「したつもり」と「謝る」事

最近インドで過ごす時間が増えた。

ある日の朝、インドの東に位置するコルカタのショッピングモールにある珈琲店の前を歩いていた。開店の時間の頃、おしゃべりをしながら母と娘だろう、二人のサリーを着た女性がこの珈琲店に入ろうとした。手動のガラスのドアがあった。押すと内側に開くタイプのドアだ。右のドアを推して娘の方が中に入る。前後して左のドアから年配の女性が入ろうとした瞬間、彼女は頭を強くぶつけた。

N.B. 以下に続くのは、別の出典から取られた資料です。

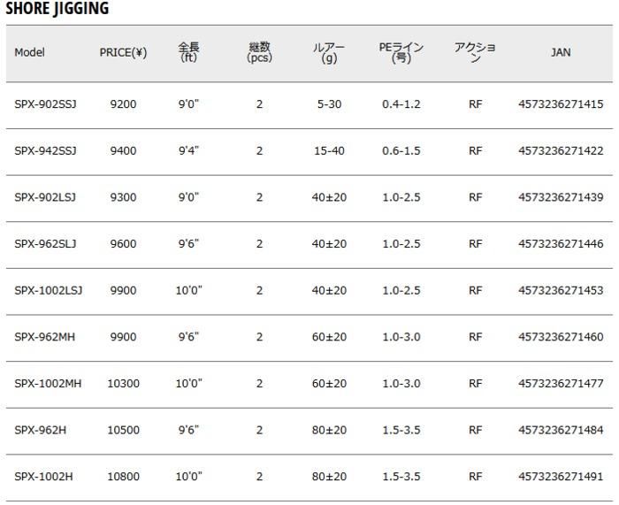Click the 10800 price cell
The width and height of the screenshot is (619, 505).
click(x=123, y=477)
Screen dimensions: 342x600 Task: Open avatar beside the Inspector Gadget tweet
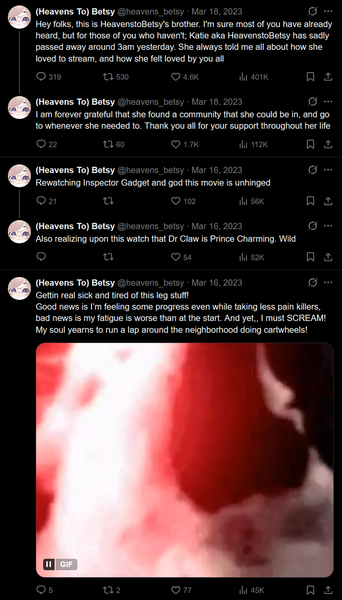point(19,176)
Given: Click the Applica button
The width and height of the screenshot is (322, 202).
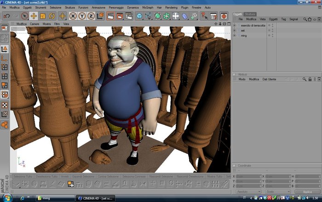Looking at the screenshot, I should [x=307, y=191].

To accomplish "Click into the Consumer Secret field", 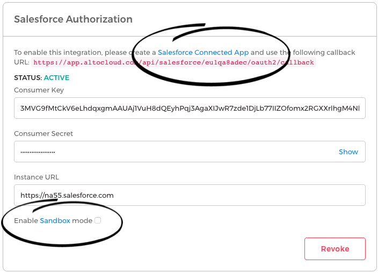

左のドアはインドにしてはめずらしくとても綺麗に磨かれていて見えずらかった上、なぜかこちらは鍵がかかっていた。大きな音を立てて頭をぶつけたため、人々が集まる。相当痛そうだ。ガードマンも駆けつけちょっとした騒ぎになる。珈琲店の店長が店員に「なぜ左のドアの鍵をあけなかったのか」と問いただした。店員はきょとんとし「開けたつもりだった」と語った。「僕は開けたつもりだった。だから悪くない」店長は店員に対しては怒っているが、ひどい目にあったこの女性に対しては「左は開いていなかったが、彼は開けたつもりだった。しかし、右はちゃんと開いていた」と言う。インド理論だ。女性にひどいケガはなさそうで幸いであったが、とにかく謝ってはいけない、と言うのがインド風。

同じモールの2階に移動した。よさそうなドレスを娘に買おうと店に入ろうとしたがエントランスに「CLOSED」(営業しておりません)のサイン。
モールが開店しているのにこの店だけにCLOSEDのサイン。しかし中の店員は準備中の様子でもない。「入ってもいいですか」を合図をしてみると、奥に座る男性店員は「もちろん」と合図、私はドアのサインを指差した。店員がドアまで来て驚いた顔で「あら、OPENにしたつもりだったんだけど」と、まるで平気な様子。

モールがオープンしてから時間はたっている。ずいぶんお客さんを逃しただろう。ショッピングモールで起こった2つの何々をした「つもり」。そして決してこういう時には謝らないインド人。

数日後日本、山形県のとある老舗温泉宿。夜夕食に会場で、若い男性スタッフが飲物を聞いてきた。断酒中の私はカルピスを頼んだ。「かしこまりした」と数分後グラスが運ばれた。が、グラスには氷と共にどう見てもカルピスではない透明な液体。新しいカルピスだ、最近流行りの透明なのに違う味、とうとうカルピスまで、などと思いながらわくわくして飲んでみた。
芋焼酎の水割りだった。

「あのすみません、カルピスではないのですが....」一瞬固まった彼は慌てて「すみません、カルピスのつもりでした、確認します」とかなり動転した様子であった。そして、今度はカルピスを持って来た。「大変申し訳ございませんでした」と平謝りの様子。なぜ焼酎をカルピスと思い込んだのかは謎だが、いかにも芋焼酎が好きそうに見える私がカルピスを頼んだ事が原因なのはもちろんわかっている。この人がカルピスを頼むはずがないという思い込みが生んだミスだったのだろう。

とにかく、こういう時日本人は本当に迅速に丁寧に謝るのだ。言い訳はしないし。